Conclusion: Elegans wins.

Textmining BioMedCentral: Cancer – a trending topic?

📅 September 28, 2011 • 🕐 08:44 • 🏷 Blog • 👁 127

I added a graph which shows the ratio of articles containing the word ‘Cancer’ to total articles per year. It sadly still suffers from the incomplete data of earlier years:

*Original post*

This is my first attempt to get some data to get some data out of the BioMedCentral dataset, the freely available, Open Access archive of over 40 years of Biomedical research articles. I’ll use this set as a training corpus for my thesis, to extract domain-specific features to use when comparing the similarity between two documents. The dataset consists out of 103.782 articles from 1969 to today.

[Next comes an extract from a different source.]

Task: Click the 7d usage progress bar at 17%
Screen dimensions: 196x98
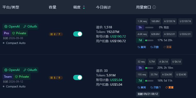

My text-mining experiment was a very simple one: count the occurrence of the word ‘cancer’ in every article of the journal. My expectation was that the term would occur more frequently as time progresses: as a science journalist I frequently came across (obscure) biomedical research which concluded its findings by in some way linking to (promising a potential way to discover a potential cure for:) cancer. I always figured it had to do with funding. But I’m no expert.

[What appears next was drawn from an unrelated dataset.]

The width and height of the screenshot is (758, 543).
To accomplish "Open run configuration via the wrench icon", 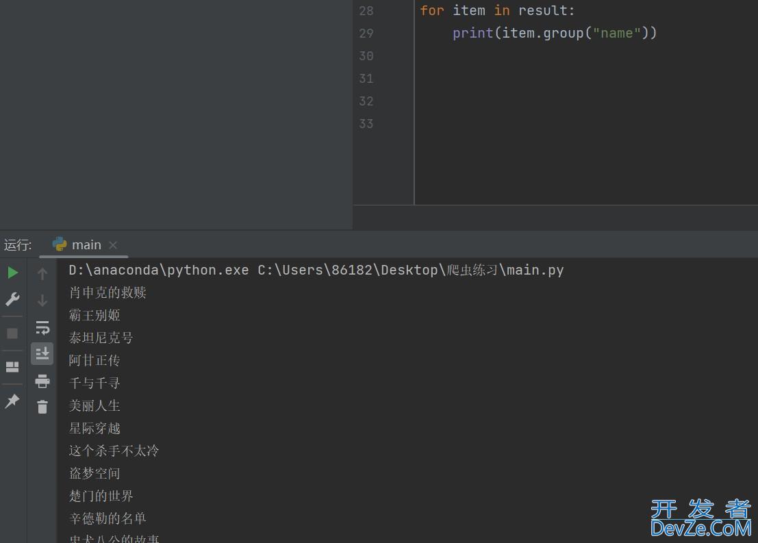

Anyway, to test this I threw together a simple Python script to parse each (xml-formatted) article and extract its date and the frequency of the word cancer, and output this data to a csv-file. I averaged the amount of counts per year per article. Resulting in the following graph:

I hoped to be able to provide an overview of the frequency of the word in ~40 years of BMC. I wasn’t. The first couple of years seem very incomplete: there aren’t many articles (in the hundreds instead of in the thousands as in later years), and lots of “(To access the full article, please see PDF)”-references (yay to Open Access). Anyway, I figured the last 10 years WERE okay, so I graphed the average occurrence of the word cancer of those last couple of years.

Some initial thoughts:

  • The average (word count per article) might be the wrong metric here. Articles dedicated to cancer-related topics skew the average too much. I am actually looking for the papers which do not contain the word frequently.
  • A better metric could be the ratio of articles that DO contain the word (at least once). I’ll give that a shot later and update this post.
  • There does seem to be some increase in occurrence, however I wouldn’t say it’s enough to support my observation.